### What to do
From the line containing "You are a computer-use agent." through the last line of the data, both ends included, write out every line exactly; omit the pictures.
^^^^
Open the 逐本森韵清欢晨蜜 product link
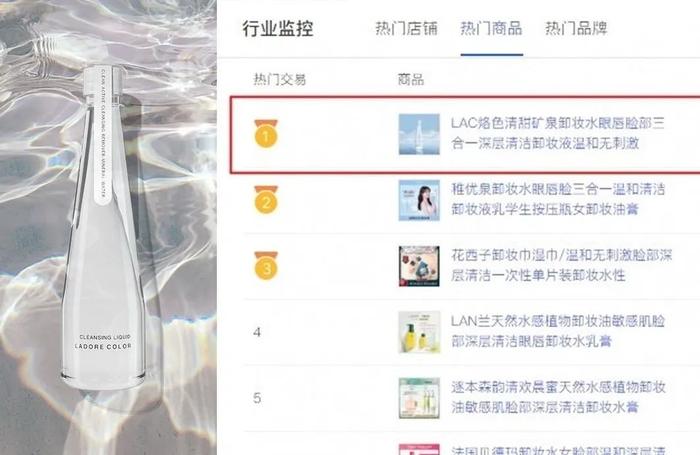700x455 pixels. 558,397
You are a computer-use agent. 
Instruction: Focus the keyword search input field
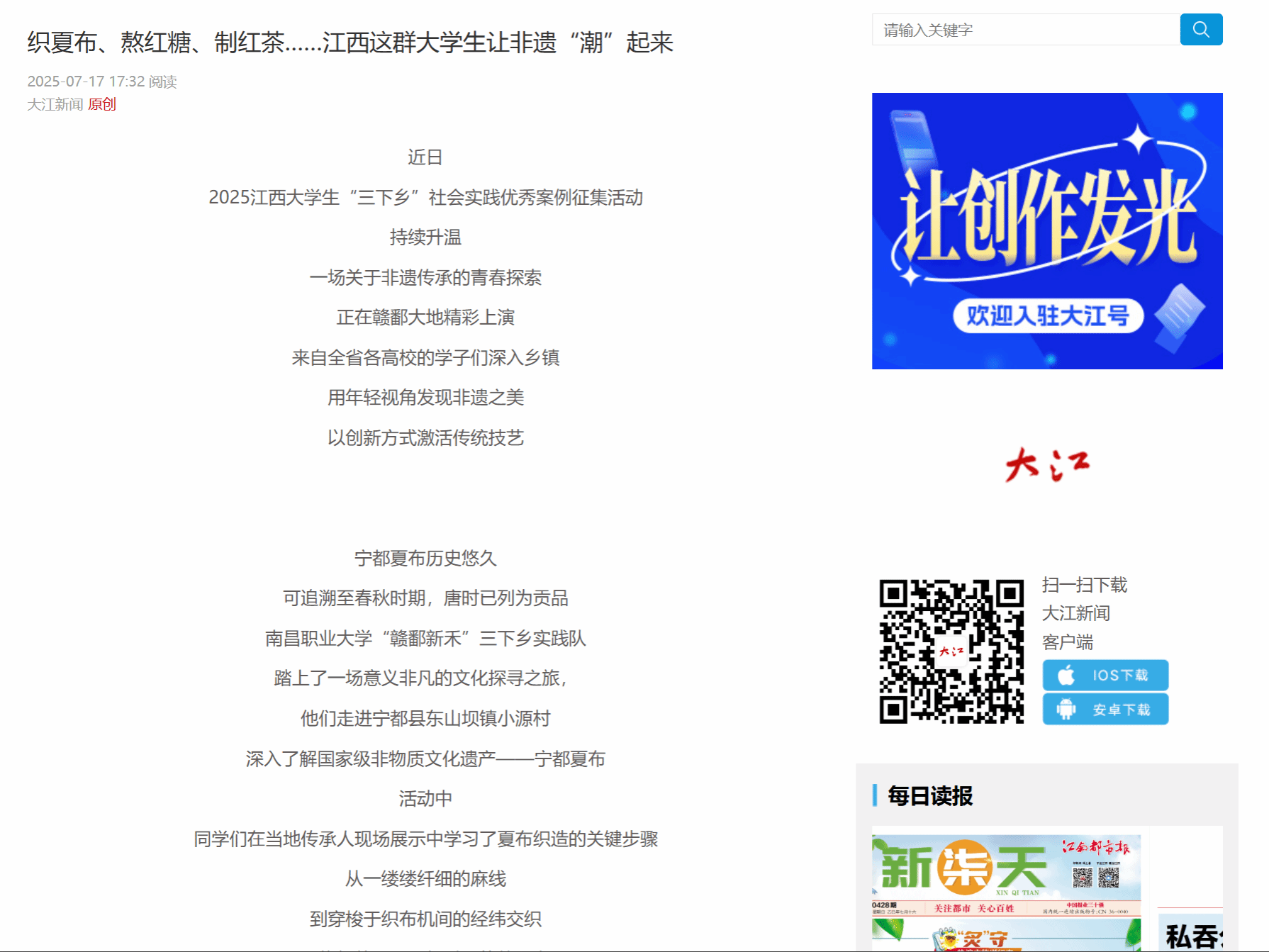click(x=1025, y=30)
^^^^
### Solution to this exercise
You are a computer-use agent. 
Instruction: Focus the keyword search input field
click(x=1025, y=30)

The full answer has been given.